Любое искусство, отличное от предшествующего, подразумевает изменение вкусов, но останавливаться на этом не имеет смысла. Мы показали, что в цивилизациях, озабоченных прошлым, оно обращает внимание на формы, реально или иллюзорно родственные его собственным, но если их возрождение было вызвано не специфическим искусством, значит, его возвращение обусловили другие ценности. Часто это ценности национального характера: в Персии, на Дальнем Востоке и даже в Италии многие возвращенные из небытия произведения привязаны к этническим особенностям или напоминают о великих свершениях прошлого, словно призваны стереть память о завоевателе. Иногда это более сложные ценности. Рим XVI века присвоил все формы, нагруженные смыслом (реально или предположительно), выражающим христианскую гармонию. Однако подразумевалось, что эта гармония вытеснит собой древние христианские ценности не только в области искусства, потому что не существовало отдельной области искусства, а стремление ее достичь – даже исключительно в искусстве – требовало участия не только художника, но и человека.

Современное искусство, вытесняя своей специфической ценностью те фундаментальные ценности, которым прежде само подчинялось, ждет возрождения в перекрывающих одна другую областях. Самый очевидный и, вероятно, самый поверхностный выбор часто продиктован нашим вкусом. Он не всегда касается формы и иногда имеет непосредственное отношение к живописи, точнее говоря, к той части нашего искусства, которая считает своим выразительным средством и символом пятно.

Пятно не подчиняется ни структуре картины, ни ее композиции в традиционном смысле слова; оно не подчеркивает ее фактуру и не является, как в Японии, частью картинки. Напротив, в нем и заключается смысл картины, и без него ее просто не существовало бы. Почти всегда у художников, предчувствовавших его значение, можно обнаружить связь пятна с нервной композицией (Пикассо), гармонией (Боннар, позже – Брак), архитектурой (Леже) и даже с манерой письма (от Дюфи до кровавых пятен у Андре Массона). У Миро, как раньше у Кандинского, пятно иногда обретает такую автономию, что можно говорить об одномерном искусстве. В то же время оно как будто подталкивает художника к разрушению картины, как в некоторых работах Пикассо. И у Пикассо, и у Миро оно, впрочем, напоминает керамику, как будто автор ищет иное, помимо живописного, средство выразительности.
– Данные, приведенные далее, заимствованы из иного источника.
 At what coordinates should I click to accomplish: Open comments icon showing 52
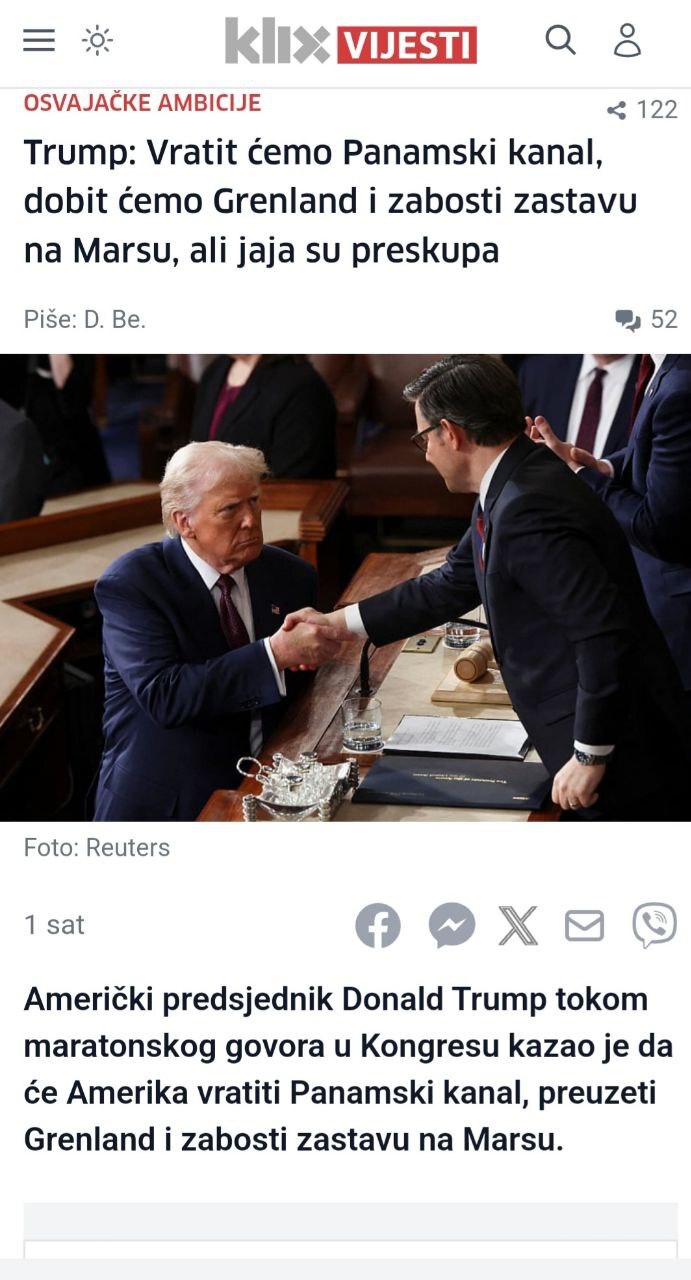pos(646,320)
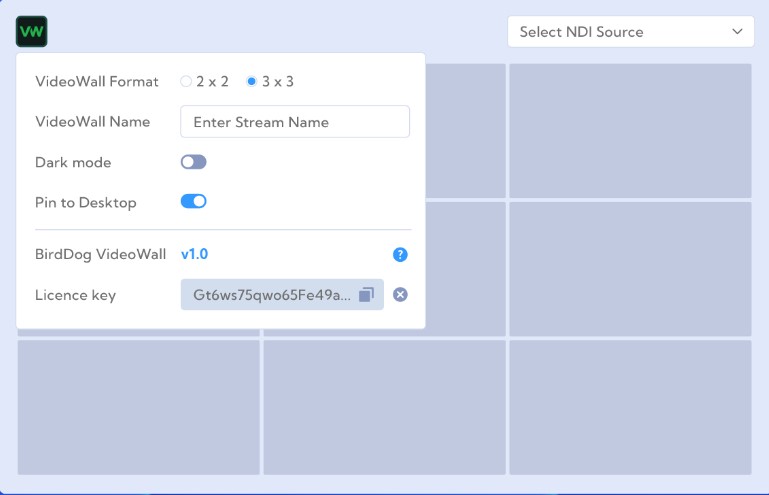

Это не декоративное искусство: разве кто-нибудь примет эти фаянсовые поверхности за нечто похожее на веселую китайскую вазу Ренуара, или картон для гобелена Пуссена, или одну из первых работ Гойи? «Из них можно есть!» – говорил Пикассо, показывая свои тарелки и прекрасно понимая, что большинство из них задуманы как раз для того, чтобы никому не захотелось из них есть. Это неожиданное, яркое и измученное искусство, своего рода барокко индивидуализма, напоминает глубокие пятна на некоторых персидских фарфоровых изделиях, особенно если они представляют собой лишь отдельные элементы декора. В современной живописи пятно, как на персидских вазах, сопровождает напряженную, порой наивную линию, казалось бы, совершенно ему чуждую, но в ансамбле приобретающую удивительную выразительность; во всяком случае, до этого персидское пятно оставалось не связанным с объектом, к которому принадлежало, и не сопоставимым с картиной. Оно служило не объектом искусства, а поводом поговорить о картине.

Искусство часто меняло собственные границы, и существуют другие краски, помимо тех, что используются в масляной живописи. Впрочем, речь не идет о технике того же ранга, что рождение витража; мы скорее имеем в виду крайние проявления живописи, например роль, которую играл в нашей культуре плащ из перьев, подчиненный той же художественной логике, что и пятно; присвоение фетиша осуществляет модерн, включающий его в свое искусство. («Абсолютно свободное» искусство не создает ни картин, ни статуй; оно создает лишь объекты.) Искусство пятна, стоящее гораздо выше народного творчества, не всегда объяснимого торопливостью трафаретчика или колориста, например греческий лекиф, подразумевает «чистую живопись», в которой в разной степени участвуют произведения прошлого. Не будем забывать, что триумф современного искусства – это и триумф колорита: импрессионизм, экспрессионизм и фовизм сменяют друг друга и, несмотря на контрпримеры в виде тонких и почти монохромных работ, аналитический кубизм Леже, Пикассо и даже Брака приходит к вспышке цвета. «Размытость» исчезла вместе с тенями; все, что ей противостоит, выходит на первый план, от изделий племени хайда до коптских тканей, от духов индейцев хопи до галльских монет; в современном музее, как и в музыке, литературе, балете и драматическом театре царит пронзительность, характерная для нашей эпохи.